A friend of ours recently noted her brief encounter with a photosirenthic* elk as she crossed the Continental Divide in Wyoming, one that tempted her to risk an unwanted run-in with the highway patrol (see “It’s the elk’s fault“). Her mention of the CD reminded me of the many times I crossed it somewhere around Butte, Montana, on my college-day trips back and forth between Missoula, where I attended the University of Montana, and Eau Claire, Wisconsin, my home town. In Wyoming, Kristian’s divide moment occurred at 6,930 feet. On my trips on I-90, it happened at almost the exact same elevation: 6,329 feet at Homestake Pass. (As a quick aside here, in the 1970s I-90 in Montana was a favorite of truckers and speed-freaks because there was no speed limit during the day and at night it was 80 mph. If you did happen to get pulled over—we did once going 90+—the ticket was $5 and the crime was “wasting a natural resource.” Thank you, Arab Oil Embargo.)

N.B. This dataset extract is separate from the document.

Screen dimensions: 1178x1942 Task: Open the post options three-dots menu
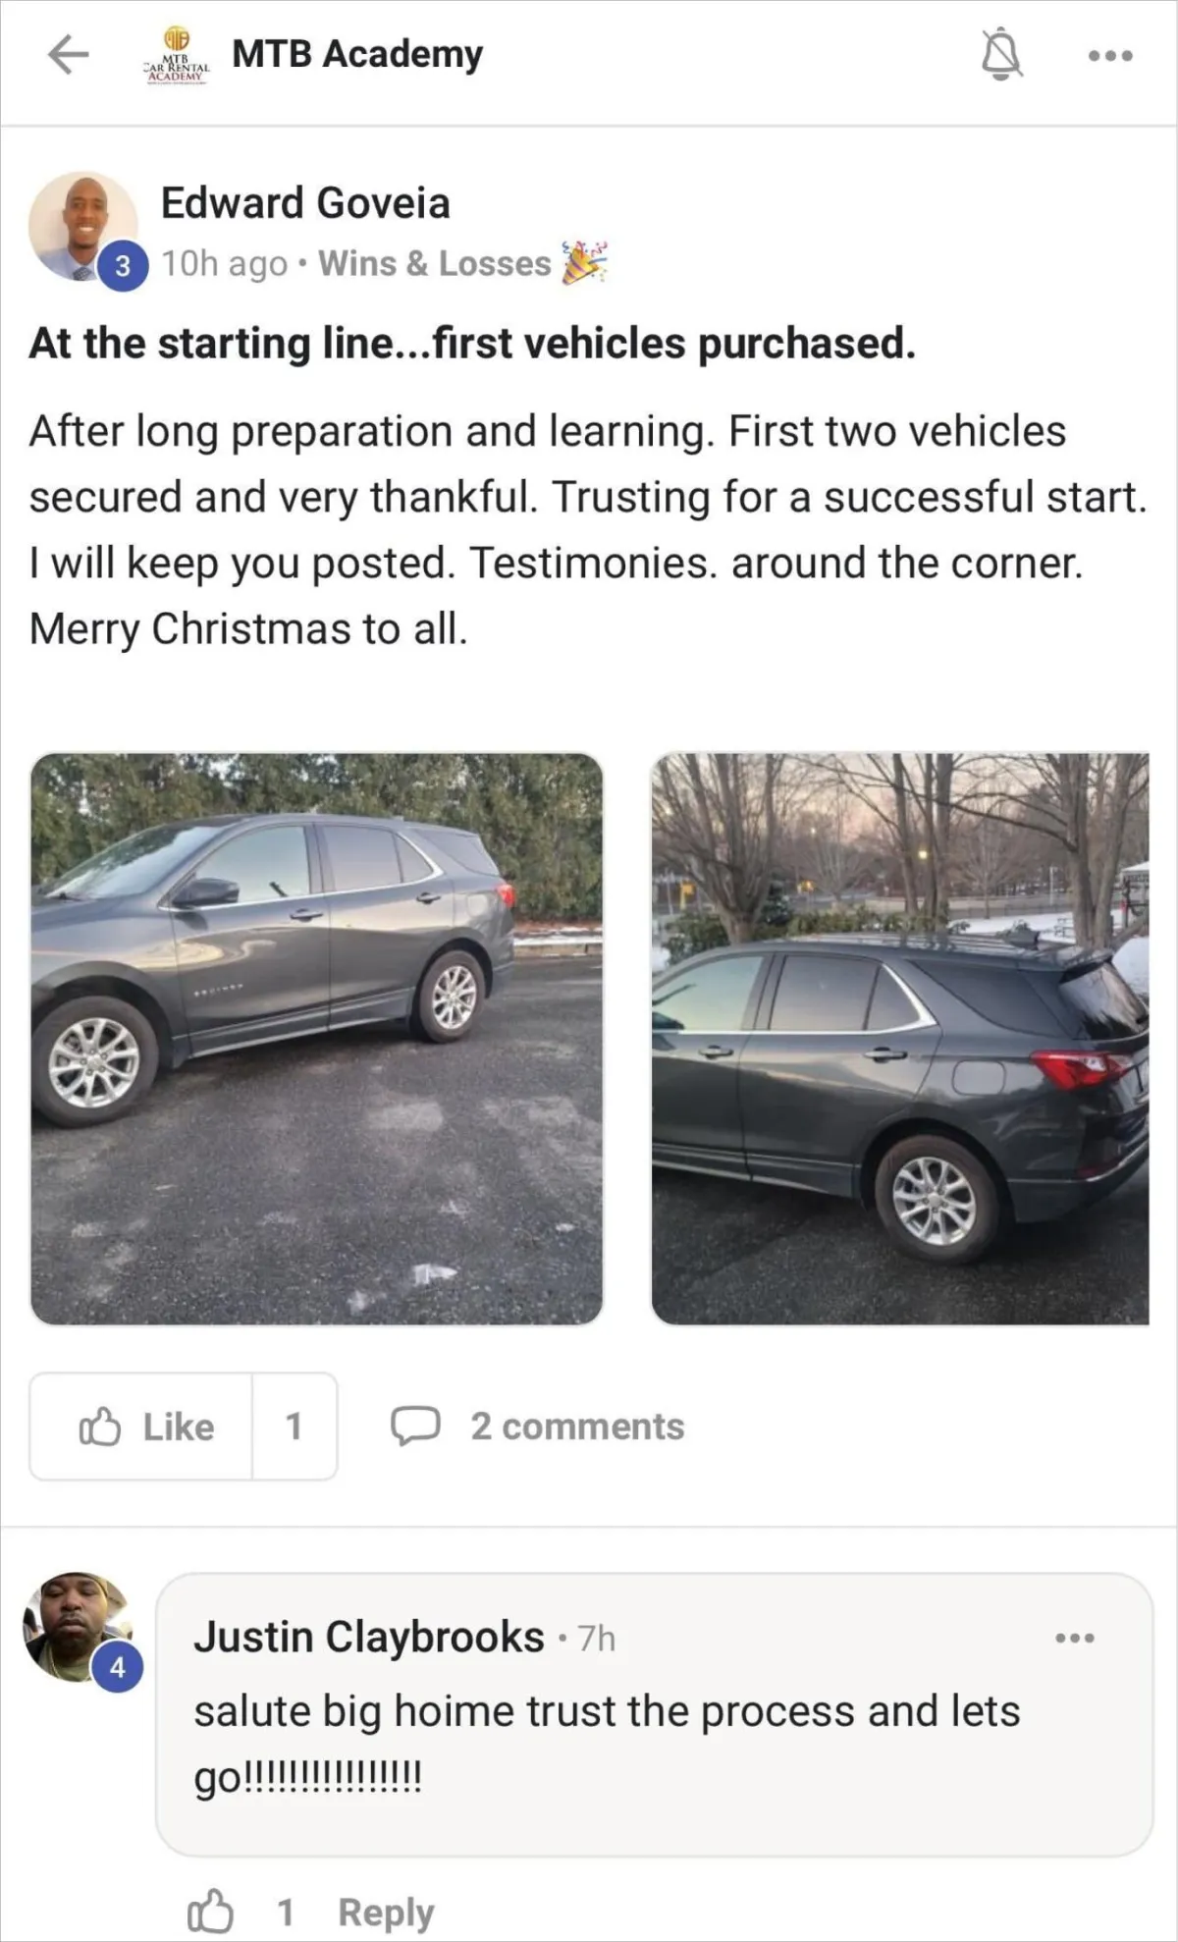pos(1110,56)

I never really thought much about the CD back then or now until Kristian mentioned it. Is it just the high point in the Rockies as you travel east and west? No, it’s so much more than that. The CD, officially the Continental Divide of the Americas (or the Great Divide or the Continental Gulf Divide), extends from the Bering Strait in the Arctic all the way down to the Strait of Magellan, just a long spit, if the wind is right, from Antarctica. Its highest point is Grays Peak in Colorado (14,278 feet) and its lowest is in Nicaragua at the Isthmus of Rivas (47 feet). The divide is a hydrological one, that is, the water drainage basin on the western side flows into the Pacific Ocean and the basin on the eastern side flows, eventually, into the Arctic Ocean or the Atlantic Ocean (some of it via the Gulf of Mexico and Caribbean Sea). Quite geopressive [geologically mind-boggling] I would say.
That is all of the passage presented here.